— Record extracts —
· · · · ·
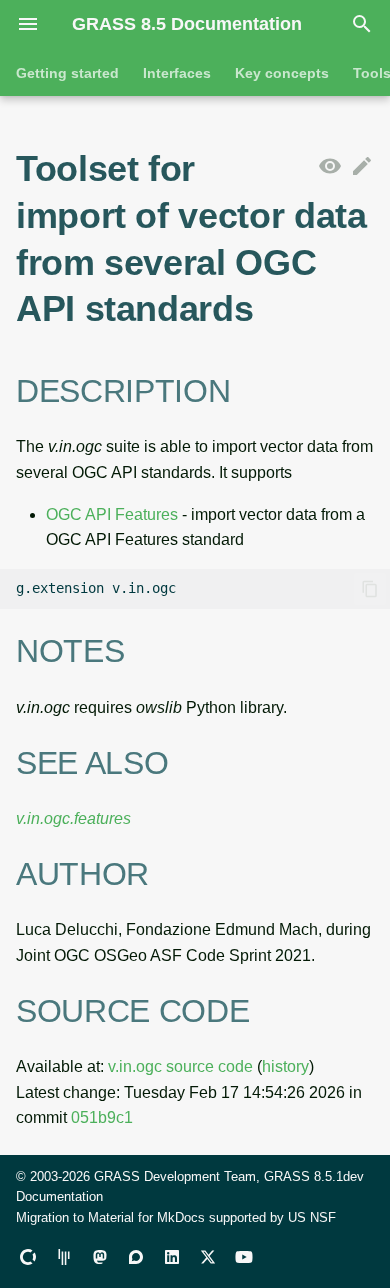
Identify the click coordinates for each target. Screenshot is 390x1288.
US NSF (312, 1217)
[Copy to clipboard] (370, 589)
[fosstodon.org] (100, 1256)
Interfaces (177, 73)
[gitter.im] (64, 1256)
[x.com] (208, 1256)
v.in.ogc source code (180, 1066)
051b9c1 (102, 1117)
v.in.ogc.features (73, 818)
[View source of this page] (330, 167)
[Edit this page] (362, 167)
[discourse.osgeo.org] (136, 1256)
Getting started (67, 73)
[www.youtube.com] (244, 1256)
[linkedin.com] (172, 1256)
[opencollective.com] (28, 1256)
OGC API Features (112, 514)
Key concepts (282, 73)
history (285, 1066)
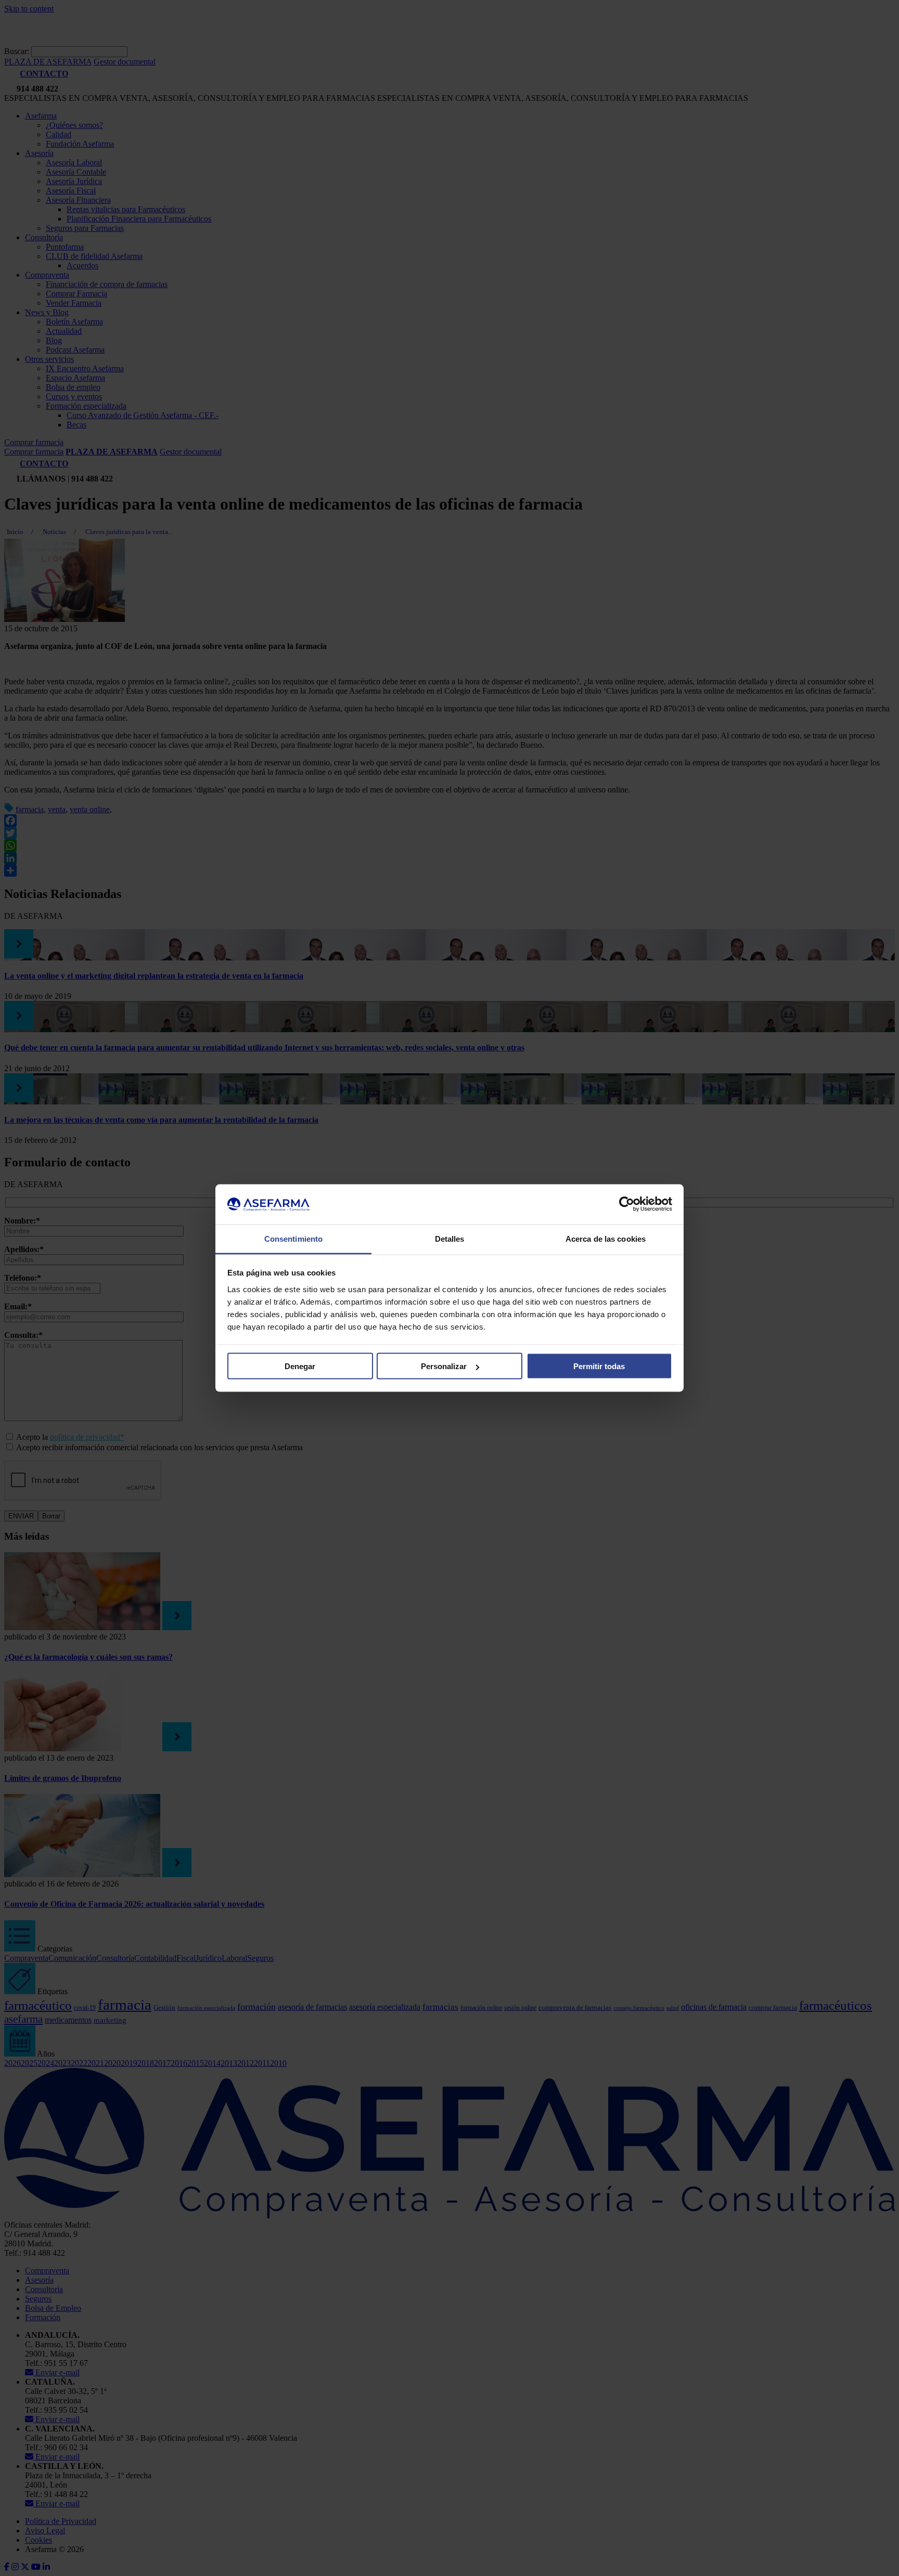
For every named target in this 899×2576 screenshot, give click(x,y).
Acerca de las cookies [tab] (606, 1238)
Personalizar (444, 1366)
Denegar (300, 1366)
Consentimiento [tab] (293, 1238)
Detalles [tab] (450, 1238)
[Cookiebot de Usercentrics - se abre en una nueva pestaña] (626, 1204)
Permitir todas (599, 1366)
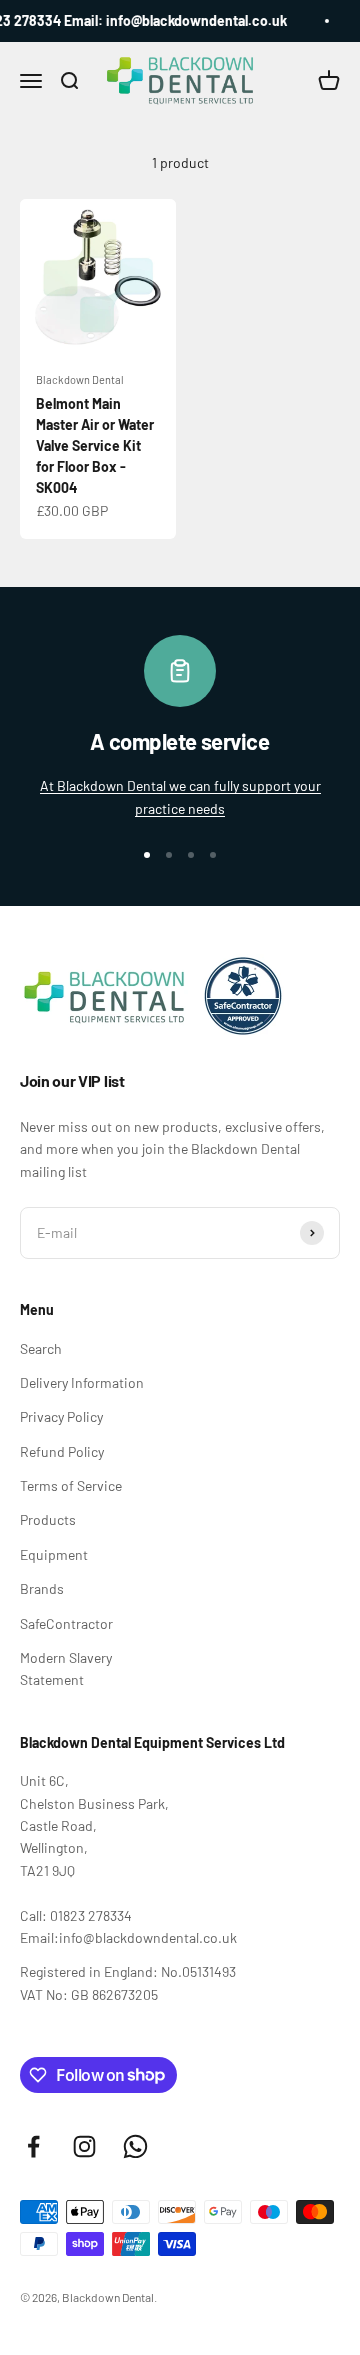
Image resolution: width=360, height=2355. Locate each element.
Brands (42, 1588)
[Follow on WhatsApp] (135, 2146)
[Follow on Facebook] (33, 2146)
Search (41, 1348)
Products (48, 1519)
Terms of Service (71, 1485)
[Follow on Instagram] (84, 2146)
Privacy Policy (61, 1416)
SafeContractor (66, 1623)
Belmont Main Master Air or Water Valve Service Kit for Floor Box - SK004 (95, 445)
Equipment (54, 1554)
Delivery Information (82, 1382)
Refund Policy (62, 1451)
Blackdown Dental (80, 379)
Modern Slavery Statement (66, 1668)
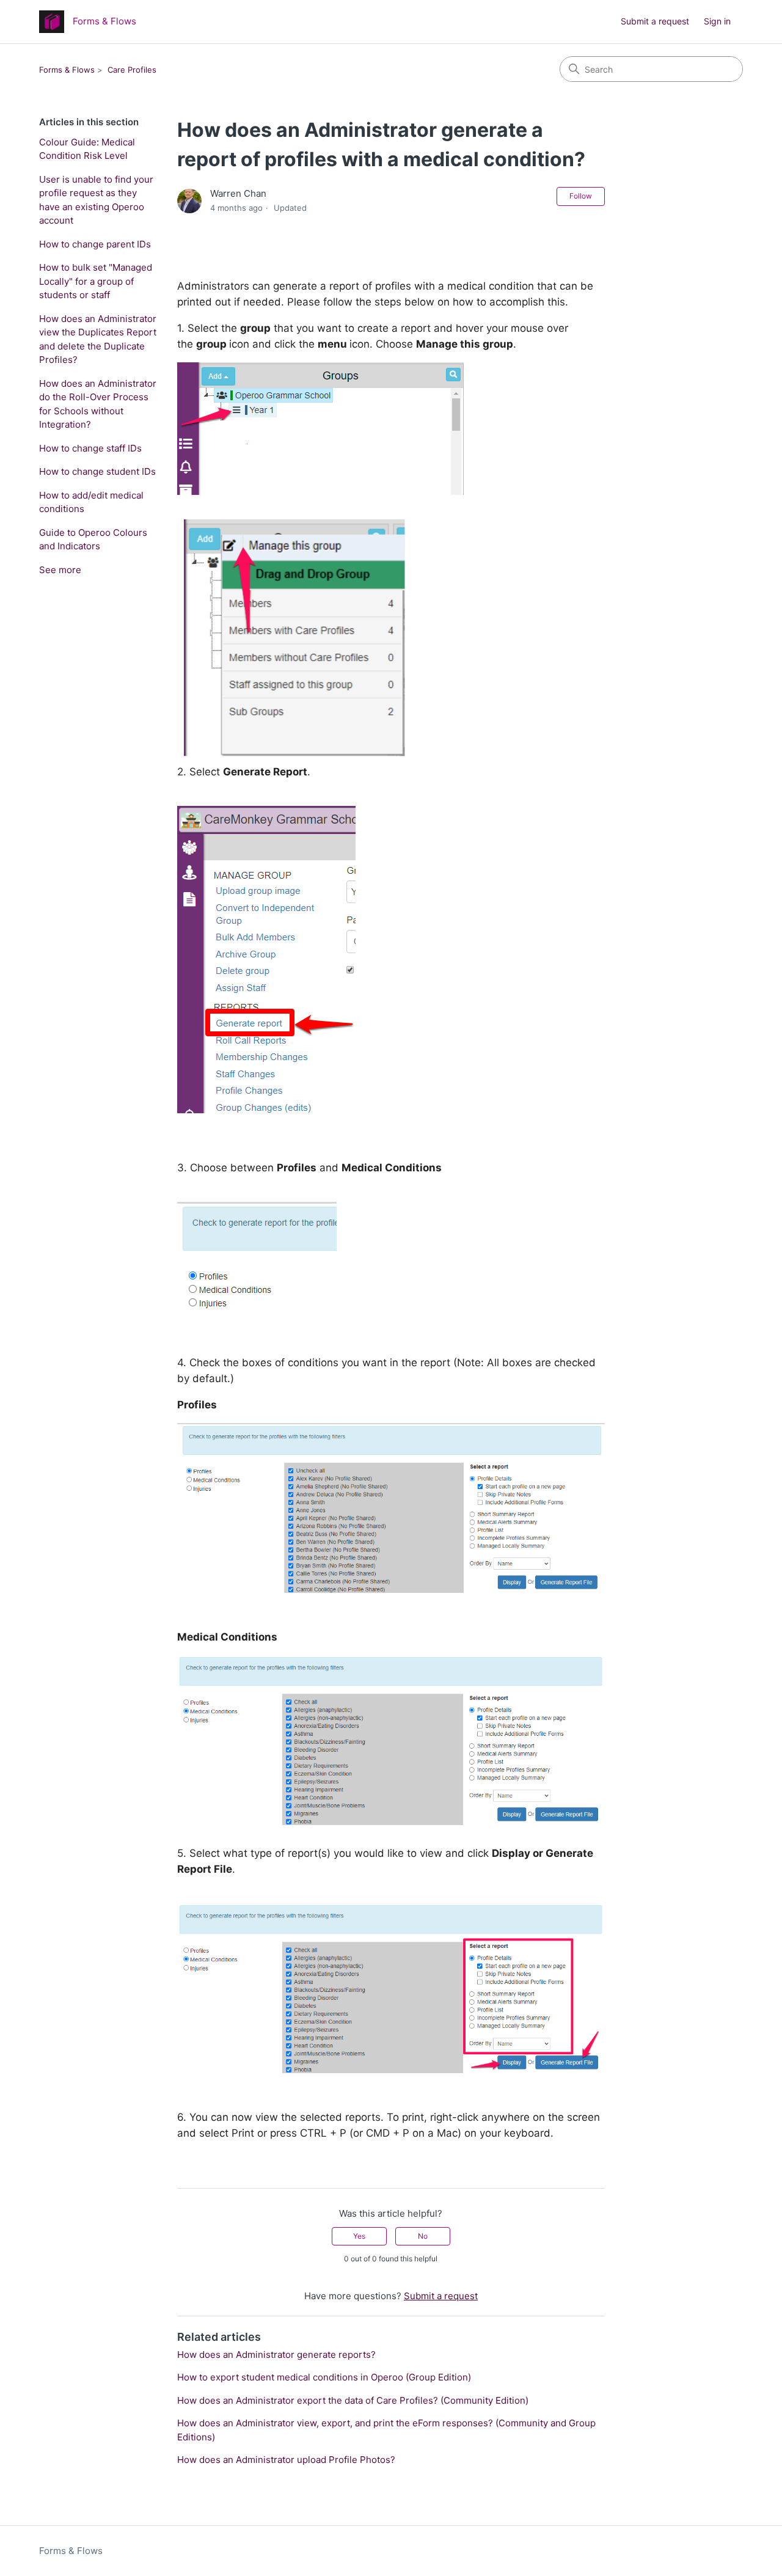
· · · · ·
— What is needed —
Lines of the material may hold the string "this". Copy each one that does.

— Output of the exercise —
[View source of this page] (330, 167)
[Edit this page] (362, 167)
For every named target in this 899×2576 screenshot, give click(x,y).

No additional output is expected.